[Série de tâches]
**A)** Répondez à ces questions d'après l'article sur le vol Tokyo-Paris :
(i) Selon le cabinet du Premier ministre, combien de personnes composaient la délégation ?
(ii) D'après franceinfo, quel est le prix d'un vol Tokyo-Paris en classe "Business" sur Air France pour un seul adulte ?
(iii) Quel avion de l'armée de l'air a servi à relier Nouméa à Tokyo ?
**B)** Prolongez l'article sur le vol Tokyo-Paris à la suite de sa dernière ligne, « Qui participait au voyage ? ».

[Texte fourni]
______

Pourquoi ce déplacement a-t-il coûté 350 000 euros ?

"Ça coûte redoutablement cher et j'en suis parfaitement conscient", a concédé Edouard Philippe en personne, mercredi sur RTL. Mardi, le cabinet du Premier ministre a confirmé que la délégation, "composée de 60 personnes", avait bien "fait le vol Tokyo-Paris sur un vol loué pour la somme de 350 000 euros, soit 6 000 euros par personne".

Un prix excessif ? En comparaison, franceinfo a pu constater qu'un vol Tokyo-Paris, pris pour la même date l'année prochaine en classe "Business" sur la compagnie Air France, coûte 3 334 euros pour un seul adulte. Mais la délégation qui accompagnait Edouard Philippe était composée de soixante personnes : impossible d'accueillir tout le monde à la dernière minute sur un vol commercial.

"On savait qu'il n'y avait pas de vol commercial à l'heure où on allait rentrer, a par ailleurs affirmé Edouard Philippe. Selon Matignon, l'A340 de l'armée de l'air, utilisé pour relier Nouméa à Tokyo, assez ancien et sans sièges business, a servi "justement pour faire des économies". "Au total, le coût des vols pour ce déplacement ministériel a coûté 30% moins cher pour l'Etat que le dernier voyage similaire en Nouvelle-Calédonie", celui de Manuel Valls en 2016, précise encore le cabinet du Premier ministre. 

Qui participait au voyage ?

______

[Entrées]
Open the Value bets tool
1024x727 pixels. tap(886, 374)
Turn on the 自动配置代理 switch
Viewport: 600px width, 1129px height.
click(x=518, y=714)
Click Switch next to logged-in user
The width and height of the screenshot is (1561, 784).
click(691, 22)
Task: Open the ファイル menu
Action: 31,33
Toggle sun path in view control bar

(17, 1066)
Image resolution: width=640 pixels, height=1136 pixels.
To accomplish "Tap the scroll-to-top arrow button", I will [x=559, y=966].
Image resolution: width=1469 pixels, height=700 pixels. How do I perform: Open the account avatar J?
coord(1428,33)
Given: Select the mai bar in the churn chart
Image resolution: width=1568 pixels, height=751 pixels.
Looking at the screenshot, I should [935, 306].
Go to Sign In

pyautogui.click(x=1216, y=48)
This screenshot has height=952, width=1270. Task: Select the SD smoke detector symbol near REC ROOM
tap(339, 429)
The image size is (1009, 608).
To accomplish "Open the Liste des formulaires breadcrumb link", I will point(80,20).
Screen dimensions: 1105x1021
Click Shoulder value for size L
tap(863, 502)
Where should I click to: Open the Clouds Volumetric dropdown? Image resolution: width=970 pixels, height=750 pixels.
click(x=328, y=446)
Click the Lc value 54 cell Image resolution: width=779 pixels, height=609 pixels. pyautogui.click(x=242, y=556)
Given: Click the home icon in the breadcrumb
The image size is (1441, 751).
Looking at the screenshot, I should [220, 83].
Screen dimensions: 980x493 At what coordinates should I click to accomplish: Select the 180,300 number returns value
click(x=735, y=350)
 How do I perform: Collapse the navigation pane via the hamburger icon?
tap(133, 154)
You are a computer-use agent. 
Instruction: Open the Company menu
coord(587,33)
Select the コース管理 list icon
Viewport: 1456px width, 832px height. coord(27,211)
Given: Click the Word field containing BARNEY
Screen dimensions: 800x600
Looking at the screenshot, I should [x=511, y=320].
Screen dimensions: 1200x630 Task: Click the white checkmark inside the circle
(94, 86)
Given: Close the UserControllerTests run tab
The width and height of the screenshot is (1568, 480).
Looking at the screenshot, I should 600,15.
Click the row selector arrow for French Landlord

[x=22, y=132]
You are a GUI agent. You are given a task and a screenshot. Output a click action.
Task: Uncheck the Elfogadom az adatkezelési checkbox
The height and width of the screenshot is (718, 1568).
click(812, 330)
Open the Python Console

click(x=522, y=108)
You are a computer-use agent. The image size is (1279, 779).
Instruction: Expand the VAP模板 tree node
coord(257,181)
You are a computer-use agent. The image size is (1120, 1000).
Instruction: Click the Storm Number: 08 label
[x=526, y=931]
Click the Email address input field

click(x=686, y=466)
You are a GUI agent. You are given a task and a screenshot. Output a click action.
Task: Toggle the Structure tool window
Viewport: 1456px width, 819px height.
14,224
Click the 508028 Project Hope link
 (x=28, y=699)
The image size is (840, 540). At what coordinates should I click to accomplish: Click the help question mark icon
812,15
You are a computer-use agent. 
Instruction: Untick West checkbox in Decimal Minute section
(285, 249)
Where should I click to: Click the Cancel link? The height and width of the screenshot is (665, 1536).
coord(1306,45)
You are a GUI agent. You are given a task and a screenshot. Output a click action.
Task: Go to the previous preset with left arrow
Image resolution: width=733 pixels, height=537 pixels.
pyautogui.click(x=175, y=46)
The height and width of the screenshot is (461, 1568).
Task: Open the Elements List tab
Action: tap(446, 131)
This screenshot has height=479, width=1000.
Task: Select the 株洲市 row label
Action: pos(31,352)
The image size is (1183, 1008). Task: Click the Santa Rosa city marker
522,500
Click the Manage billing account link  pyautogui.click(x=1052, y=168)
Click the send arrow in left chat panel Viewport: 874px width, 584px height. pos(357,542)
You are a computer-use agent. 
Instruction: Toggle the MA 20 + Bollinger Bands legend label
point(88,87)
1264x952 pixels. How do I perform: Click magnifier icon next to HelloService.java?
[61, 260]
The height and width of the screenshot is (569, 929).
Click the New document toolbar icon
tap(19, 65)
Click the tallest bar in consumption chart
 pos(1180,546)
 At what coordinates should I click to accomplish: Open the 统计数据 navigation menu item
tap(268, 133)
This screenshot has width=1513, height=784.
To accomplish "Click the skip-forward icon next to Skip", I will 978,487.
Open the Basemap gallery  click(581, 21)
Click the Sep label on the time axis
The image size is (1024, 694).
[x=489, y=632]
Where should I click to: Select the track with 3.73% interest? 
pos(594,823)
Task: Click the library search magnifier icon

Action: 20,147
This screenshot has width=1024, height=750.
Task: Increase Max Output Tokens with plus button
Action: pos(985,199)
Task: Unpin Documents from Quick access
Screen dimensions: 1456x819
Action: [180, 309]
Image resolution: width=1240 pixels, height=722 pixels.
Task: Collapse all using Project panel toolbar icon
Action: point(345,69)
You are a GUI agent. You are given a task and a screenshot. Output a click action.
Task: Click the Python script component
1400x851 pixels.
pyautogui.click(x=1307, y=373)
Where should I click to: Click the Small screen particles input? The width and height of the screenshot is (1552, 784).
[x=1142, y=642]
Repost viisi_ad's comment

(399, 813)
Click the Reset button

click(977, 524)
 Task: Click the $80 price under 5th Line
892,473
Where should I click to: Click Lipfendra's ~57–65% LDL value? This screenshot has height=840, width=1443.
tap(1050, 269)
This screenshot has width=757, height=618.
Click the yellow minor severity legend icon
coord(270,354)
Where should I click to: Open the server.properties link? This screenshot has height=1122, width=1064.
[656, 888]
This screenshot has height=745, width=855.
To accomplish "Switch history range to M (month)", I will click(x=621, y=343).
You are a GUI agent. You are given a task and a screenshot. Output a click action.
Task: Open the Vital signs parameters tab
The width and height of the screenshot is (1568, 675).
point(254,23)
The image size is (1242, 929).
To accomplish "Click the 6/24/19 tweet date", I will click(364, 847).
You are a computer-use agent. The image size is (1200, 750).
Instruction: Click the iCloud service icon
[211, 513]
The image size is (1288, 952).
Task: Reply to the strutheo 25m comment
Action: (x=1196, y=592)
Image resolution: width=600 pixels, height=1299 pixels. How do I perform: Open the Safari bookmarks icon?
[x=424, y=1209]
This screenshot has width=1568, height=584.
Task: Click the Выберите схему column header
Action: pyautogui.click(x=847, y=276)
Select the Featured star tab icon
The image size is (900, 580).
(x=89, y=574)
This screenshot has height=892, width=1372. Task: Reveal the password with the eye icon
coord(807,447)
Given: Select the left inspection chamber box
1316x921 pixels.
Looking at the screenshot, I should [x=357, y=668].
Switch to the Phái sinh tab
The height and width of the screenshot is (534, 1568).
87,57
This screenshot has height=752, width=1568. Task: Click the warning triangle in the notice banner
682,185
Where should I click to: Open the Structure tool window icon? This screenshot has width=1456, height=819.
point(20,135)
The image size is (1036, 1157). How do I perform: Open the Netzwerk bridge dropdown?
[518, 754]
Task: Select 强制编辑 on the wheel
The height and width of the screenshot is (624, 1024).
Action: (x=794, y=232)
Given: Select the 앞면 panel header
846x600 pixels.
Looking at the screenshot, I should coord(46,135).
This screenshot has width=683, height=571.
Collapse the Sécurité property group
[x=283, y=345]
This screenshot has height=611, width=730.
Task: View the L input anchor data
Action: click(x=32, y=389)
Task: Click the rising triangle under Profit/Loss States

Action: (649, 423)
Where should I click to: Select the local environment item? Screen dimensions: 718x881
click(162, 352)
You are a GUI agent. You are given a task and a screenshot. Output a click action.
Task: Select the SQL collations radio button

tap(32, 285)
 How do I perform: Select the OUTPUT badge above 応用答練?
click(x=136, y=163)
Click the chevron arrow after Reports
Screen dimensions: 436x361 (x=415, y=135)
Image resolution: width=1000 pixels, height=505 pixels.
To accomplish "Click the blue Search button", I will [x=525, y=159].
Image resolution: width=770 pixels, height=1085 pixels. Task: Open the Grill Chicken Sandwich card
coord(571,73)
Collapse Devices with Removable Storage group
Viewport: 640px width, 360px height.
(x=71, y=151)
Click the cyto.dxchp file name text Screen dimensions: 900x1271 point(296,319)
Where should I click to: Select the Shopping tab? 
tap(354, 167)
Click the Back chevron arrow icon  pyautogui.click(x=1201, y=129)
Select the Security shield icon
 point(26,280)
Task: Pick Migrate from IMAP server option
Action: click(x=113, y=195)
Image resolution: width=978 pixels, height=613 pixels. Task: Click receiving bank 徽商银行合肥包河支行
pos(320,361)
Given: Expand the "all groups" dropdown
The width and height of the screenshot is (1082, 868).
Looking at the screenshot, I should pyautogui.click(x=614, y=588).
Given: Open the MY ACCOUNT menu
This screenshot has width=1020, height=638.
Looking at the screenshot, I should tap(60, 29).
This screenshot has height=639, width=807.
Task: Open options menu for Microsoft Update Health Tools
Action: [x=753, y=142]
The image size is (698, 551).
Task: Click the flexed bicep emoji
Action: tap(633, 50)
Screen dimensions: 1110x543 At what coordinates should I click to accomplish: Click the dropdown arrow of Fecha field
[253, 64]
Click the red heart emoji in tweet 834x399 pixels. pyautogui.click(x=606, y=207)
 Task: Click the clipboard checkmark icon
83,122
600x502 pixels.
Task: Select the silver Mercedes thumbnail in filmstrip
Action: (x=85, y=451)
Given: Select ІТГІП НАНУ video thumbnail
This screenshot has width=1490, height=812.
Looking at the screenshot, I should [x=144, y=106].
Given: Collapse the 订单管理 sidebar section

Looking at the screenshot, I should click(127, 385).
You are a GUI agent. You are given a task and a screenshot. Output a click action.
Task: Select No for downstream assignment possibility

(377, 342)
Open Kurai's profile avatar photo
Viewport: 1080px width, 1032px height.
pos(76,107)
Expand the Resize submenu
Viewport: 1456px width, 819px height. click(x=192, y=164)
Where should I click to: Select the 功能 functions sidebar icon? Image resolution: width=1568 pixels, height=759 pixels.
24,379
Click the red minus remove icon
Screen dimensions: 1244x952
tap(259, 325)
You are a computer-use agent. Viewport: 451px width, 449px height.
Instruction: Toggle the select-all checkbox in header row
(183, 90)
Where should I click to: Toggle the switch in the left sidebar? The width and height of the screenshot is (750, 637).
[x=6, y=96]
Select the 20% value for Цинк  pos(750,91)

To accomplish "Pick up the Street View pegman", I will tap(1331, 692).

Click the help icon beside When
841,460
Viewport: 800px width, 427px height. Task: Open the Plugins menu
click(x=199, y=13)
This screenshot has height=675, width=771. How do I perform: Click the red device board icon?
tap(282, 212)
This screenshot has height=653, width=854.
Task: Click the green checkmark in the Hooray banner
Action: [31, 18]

______

[Résultats de l'exercice]
**A)**
(i) 60 personnes.
(ii) 3 334 euros.
(iii) L'A340.

**B)**
"On était un peu plus de 50 dans la délégation, il y avait des ministres, des conseillers, un certain nombre d'officiers de sécurité qui assurent la protection du Premier ministre et des ministres qui étaient présents", a affirmé Edouard Philippe sur RTL. Lors des déplacements du Premier ministre, comme ceux du président, en régions ou à l'étranger, une délégation plus ou moins imposante est susceptible de faire le voyage.

Si l'équipe du Premier ministre le suit, il est également souvent accompagné de ministres mais aussi de chefs d'entreprise, ou d'invités de la société civile. Les journalistes peuvent parfois monter à bord de l'avion, mais doivent ensuite envoyer la facture à leur rédaction, comme l'expliquait Libération en 2016. De son côté, le cabinet d'Edouard Philippe a évoqué, mardi, le chiffre de 60 personnes dans la délégation, sans donner plus de détails sur la composition du groupe.

Pourquoi ce déplacement fait polémique ?

Emmanuel Macron avait fait de la moralisation de la vie politique un thème majeur de sa campagne pour l'élection présidentielle. Après la révélation dans la presse du prix de la location de l'avion de la délégation du Premier ministre, l'opposition n'a pas tardé à le rappeler. "C'est un peu l'arroseur arrosé, a réagi le député Les Républicains Damien Abad, mardi sur franceinfo. Et que ceux qui nous donnent des leçons tous les jours sont un peu finalement des victimes collatérales." "L'Etat doit être exemplaire", a renchéri Ludovic Pajot, député Front national du Pas-de-Calais, qui souhaite débattre du "train de vie des ministres et du Premier ministre".

Le président de l'association anticorruption Anticor Jean-Christophe Picard déplore à franceinfo un "dérapage", et une "mauvaise utilisation de l'argent public". Il rappelle que c'est Edouard Philippe lui-même qui avait signé une circulaire sur le sujet, en mai. Il demandait à ses ministres de respecter trois principes : "exemplarité", "collégialité" et "efficacité". "Il y avait de bons principes posés, mais on voit bien qu'on ne les respecte pas", déplore Jean-Christophe Picard.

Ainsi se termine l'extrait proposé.